Work instructions
Copy the records below line for line, changing nothing.

Supplied information
──────

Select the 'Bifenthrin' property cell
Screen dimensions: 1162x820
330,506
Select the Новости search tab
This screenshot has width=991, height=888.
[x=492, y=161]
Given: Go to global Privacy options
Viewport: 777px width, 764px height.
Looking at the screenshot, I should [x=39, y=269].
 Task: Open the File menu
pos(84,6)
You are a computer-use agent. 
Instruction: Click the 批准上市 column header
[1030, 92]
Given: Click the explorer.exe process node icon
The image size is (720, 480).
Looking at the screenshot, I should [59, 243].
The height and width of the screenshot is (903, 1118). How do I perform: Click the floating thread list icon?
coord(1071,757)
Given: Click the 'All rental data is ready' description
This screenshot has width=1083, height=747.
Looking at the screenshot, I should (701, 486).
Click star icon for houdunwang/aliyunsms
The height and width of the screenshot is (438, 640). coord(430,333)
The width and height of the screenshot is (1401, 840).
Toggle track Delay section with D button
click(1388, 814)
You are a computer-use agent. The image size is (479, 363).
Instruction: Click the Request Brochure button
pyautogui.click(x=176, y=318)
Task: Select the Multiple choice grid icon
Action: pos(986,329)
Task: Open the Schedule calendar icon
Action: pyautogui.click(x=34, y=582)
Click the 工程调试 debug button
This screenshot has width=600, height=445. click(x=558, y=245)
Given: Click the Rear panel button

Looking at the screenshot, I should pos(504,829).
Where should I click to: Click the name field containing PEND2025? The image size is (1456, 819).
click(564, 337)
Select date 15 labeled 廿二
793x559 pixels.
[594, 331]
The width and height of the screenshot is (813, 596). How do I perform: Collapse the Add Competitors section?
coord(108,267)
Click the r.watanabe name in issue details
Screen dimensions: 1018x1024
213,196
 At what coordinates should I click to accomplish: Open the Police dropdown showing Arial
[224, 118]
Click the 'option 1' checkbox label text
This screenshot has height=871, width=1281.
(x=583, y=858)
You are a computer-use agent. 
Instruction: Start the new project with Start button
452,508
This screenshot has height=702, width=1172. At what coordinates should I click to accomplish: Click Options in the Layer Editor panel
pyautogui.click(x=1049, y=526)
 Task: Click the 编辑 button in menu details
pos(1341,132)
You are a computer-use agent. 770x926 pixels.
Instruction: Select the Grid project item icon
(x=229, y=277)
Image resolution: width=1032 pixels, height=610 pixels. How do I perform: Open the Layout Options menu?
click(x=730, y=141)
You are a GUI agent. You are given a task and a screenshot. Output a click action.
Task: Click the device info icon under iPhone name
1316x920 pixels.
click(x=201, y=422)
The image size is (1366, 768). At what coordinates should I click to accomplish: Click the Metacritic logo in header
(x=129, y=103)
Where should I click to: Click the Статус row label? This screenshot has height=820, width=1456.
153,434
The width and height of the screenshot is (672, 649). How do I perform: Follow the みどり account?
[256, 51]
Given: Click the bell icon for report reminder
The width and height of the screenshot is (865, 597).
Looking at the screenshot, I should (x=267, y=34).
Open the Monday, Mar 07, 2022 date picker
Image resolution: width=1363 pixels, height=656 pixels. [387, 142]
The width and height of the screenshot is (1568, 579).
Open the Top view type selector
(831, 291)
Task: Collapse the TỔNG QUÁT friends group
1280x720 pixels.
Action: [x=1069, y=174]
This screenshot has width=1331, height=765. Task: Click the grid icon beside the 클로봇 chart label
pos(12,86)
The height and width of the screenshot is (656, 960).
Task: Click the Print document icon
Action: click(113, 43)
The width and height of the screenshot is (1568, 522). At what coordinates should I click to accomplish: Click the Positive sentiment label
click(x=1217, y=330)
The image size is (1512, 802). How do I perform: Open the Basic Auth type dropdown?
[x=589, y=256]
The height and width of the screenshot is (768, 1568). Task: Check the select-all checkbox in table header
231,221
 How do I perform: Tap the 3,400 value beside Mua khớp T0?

──────

Exercise result
Select the 'Bifenthrin' property cell
Screen dimensions: 1162x820
330,506
Select the Новости search tab
This screenshot has width=991, height=888.
[x=492, y=161]
Given: Go to global Privacy options
Viewport: 777px width, 764px height.
Looking at the screenshot, I should [x=39, y=269].
 Task: Open the File menu
pos(84,6)
You are a computer-use agent. 
Instruction: Click the 批准上市 column header
[1030, 92]
Given: Click the explorer.exe process node icon
The image size is (720, 480).
Looking at the screenshot, I should [59, 243].
The height and width of the screenshot is (903, 1118). How do I perform: Click the floating thread list icon?
coord(1071,757)
Given: Click the 'All rental data is ready' description
This screenshot has width=1083, height=747.
Looking at the screenshot, I should (701, 486).
Click star icon for houdunwang/aliyunsms
The height and width of the screenshot is (438, 640). coord(430,333)
The width and height of the screenshot is (1401, 840).
Toggle track Delay section with D button
click(1388, 814)
You are a computer-use agent. The image size is (479, 363).
Instruction: Click the Request Brochure button
pyautogui.click(x=176, y=318)
Task: Select the Multiple choice grid icon
Action: pos(986,329)
Task: Open the Schedule calendar icon
Action: pyautogui.click(x=34, y=582)
Click the 工程调试 debug button
This screenshot has width=600, height=445. click(x=558, y=245)
Given: Click the Rear panel button

Looking at the screenshot, I should pos(504,829).
Where should I click to: Click the name field containing PEND2025? The image size is (1456, 819).
click(564, 337)
Select date 15 labeled 廿二
793x559 pixels.
[594, 331]
The width and height of the screenshot is (813, 596). How do I perform: Collapse the Add Competitors section?
coord(108,267)
Click the r.watanabe name in issue details
Screen dimensions: 1018x1024
213,196
 At what coordinates should I click to accomplish: Open the Police dropdown showing Arial
[224, 118]
Click the 'option 1' checkbox label text
This screenshot has height=871, width=1281.
(x=583, y=858)
You are a computer-use agent. 
Instruction: Start the new project with Start button
452,508
This screenshot has height=702, width=1172. At what coordinates should I click to accomplish: Click Options in the Layer Editor panel
pyautogui.click(x=1049, y=526)
 Task: Click the 编辑 button in menu details
pos(1341,132)
You are a computer-use agent. 770x926 pixels.
Instruction: Select the Grid project item icon
(x=229, y=277)
Image resolution: width=1032 pixels, height=610 pixels. How do I perform: Open the Layout Options menu?
click(x=730, y=141)
You are a GUI agent. You are given a task and a screenshot. Output a click action.
Task: Click the device info icon under iPhone name
1316x920 pixels.
click(x=201, y=422)
The image size is (1366, 768). At what coordinates should I click to accomplish: Click the Metacritic logo in header
(x=129, y=103)
Where should I click to: Click the Статус row label? This screenshot has height=820, width=1456.
153,434
The width and height of the screenshot is (672, 649). How do I perform: Follow the みどり account?
[256, 51]
Given: Click the bell icon for report reminder
The width and height of the screenshot is (865, 597).
Looking at the screenshot, I should (x=267, y=34).
Open the Monday, Mar 07, 2022 date picker
Image resolution: width=1363 pixels, height=656 pixels. [387, 142]
The width and height of the screenshot is (1568, 579).
Open the Top view type selector
(831, 291)
Task: Collapse the TỔNG QUÁT friends group
1280x720 pixels.
Action: [x=1069, y=174]
This screenshot has width=1331, height=765. Task: Click the grid icon beside the 클로봇 chart label
pos(12,86)
The height and width of the screenshot is (656, 960).
Task: Click the Print document icon
Action: click(113, 43)
The width and height of the screenshot is (1568, 522). At what coordinates should I click to accomplish: Click the Positive sentiment label
click(x=1217, y=330)
The image size is (1512, 802). How do I perform: Open the Basic Auth type dropdown?
[x=589, y=256]
The height and width of the screenshot is (768, 1568). Task: Check the select-all checkbox in table header
231,221
 How do I perform: Tap the 3,400 value beside Mua khớp T0?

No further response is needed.